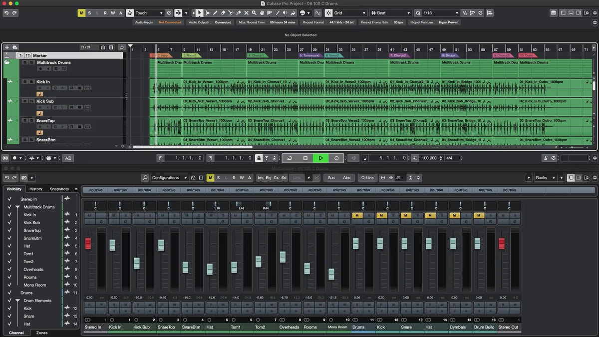The image size is (599, 337).
Task: Open the 1/16 quantize preset dropdown
Action: [440, 13]
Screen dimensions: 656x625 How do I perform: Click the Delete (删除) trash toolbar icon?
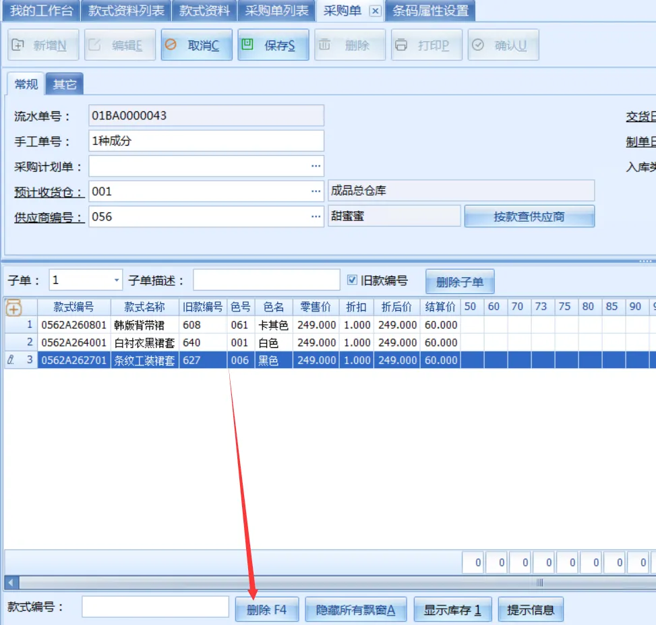point(325,45)
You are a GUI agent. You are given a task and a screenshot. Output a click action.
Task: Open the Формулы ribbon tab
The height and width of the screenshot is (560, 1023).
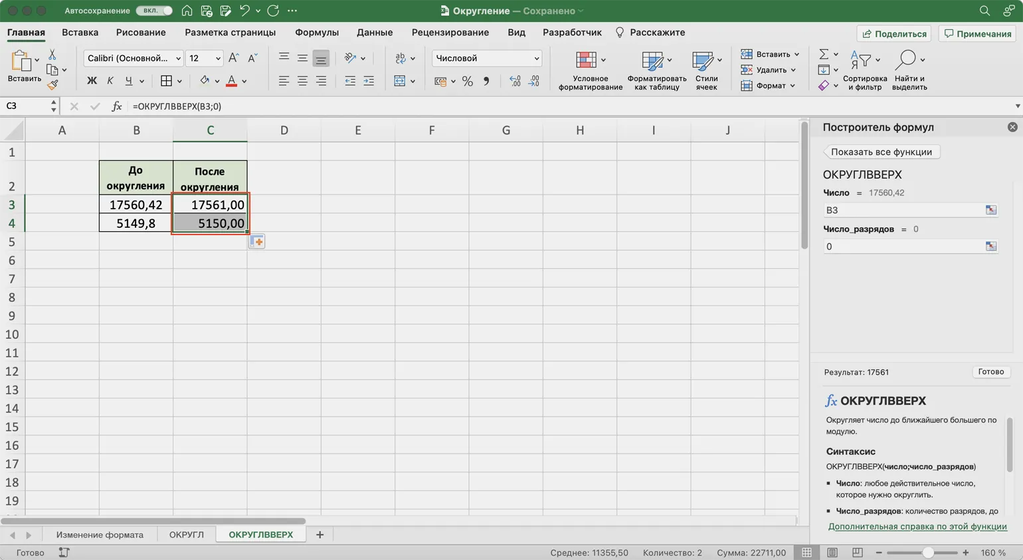pos(316,33)
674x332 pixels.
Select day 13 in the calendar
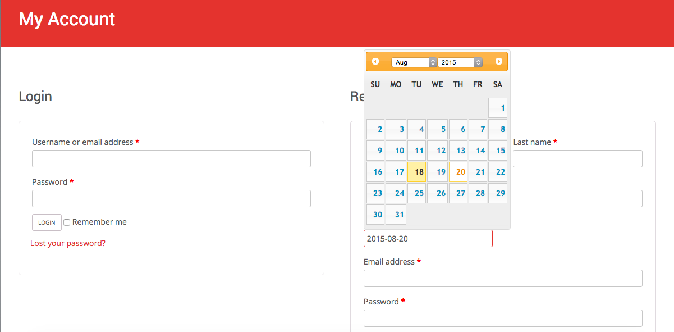458,151
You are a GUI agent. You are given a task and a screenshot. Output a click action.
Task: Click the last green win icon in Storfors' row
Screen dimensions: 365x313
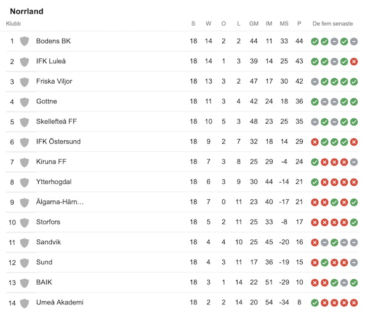pos(354,223)
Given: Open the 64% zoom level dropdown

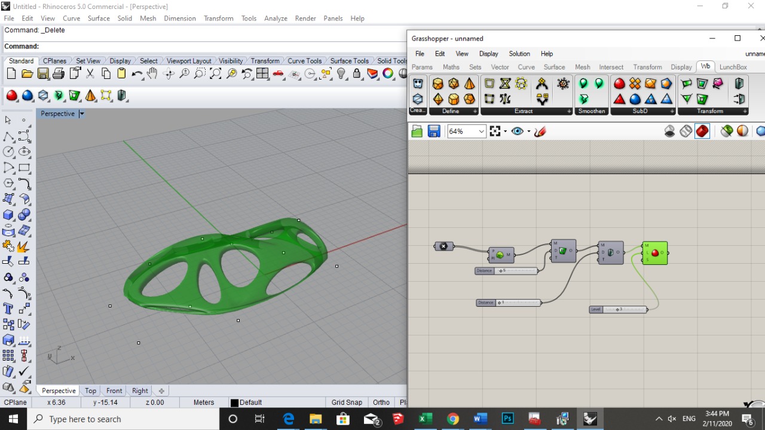Looking at the screenshot, I should 481,132.
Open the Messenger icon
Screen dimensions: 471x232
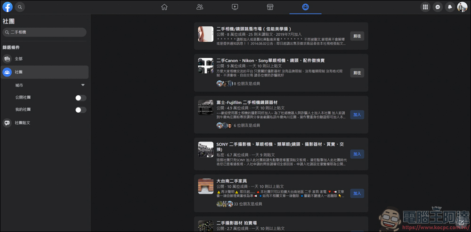pos(438,7)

§ **The exercise**
Could you render every line of the data above as a Markdown table with the columns Entry and Text, skipping blank lines and leaving the pictures out?

§ **Output for this task**
| Entry | Text |
|---|---|
| 1 | The image size is (599, 337). |
| 2 | Task: Open the 1/16 quantize preset dropdown |
| 3 | Action: [440, 13] |
| 4 | Screen dimensions: 656x625 How do I perform: Click the Delete (删除) trash toolbar icon? |
| 5 | point(325,45) |
| 6 | You are a GUI agent. You are given a task and a screenshot. Output a click action. |
| 7 | Task: Open the Формулы ribbon tab |
| 8 | The height and width of the screenshot is (560, 1023). |
| 9 | pos(316,33) |
| 10 | 674x332 pixels. |
| 11 | Select day 13 in the calendar |
| 12 | 458,151 |
| 13 | You are a GUI agent. You are given a task and a screenshot. Output a click action. |
| 14 | Task: Click the last green win icon in Storfors' row |
| 15 | Screen dimensions: 365x313 |
| 16 | pos(354,223) |
| 17 | Given: Open the 64% zoom level dropdown |
| 18 | Looking at the screenshot, I should 481,132. |
| 19 | Open the Messenger icon |
| 20 | Screen dimensions: 471x232 |
| 21 | pos(438,7) |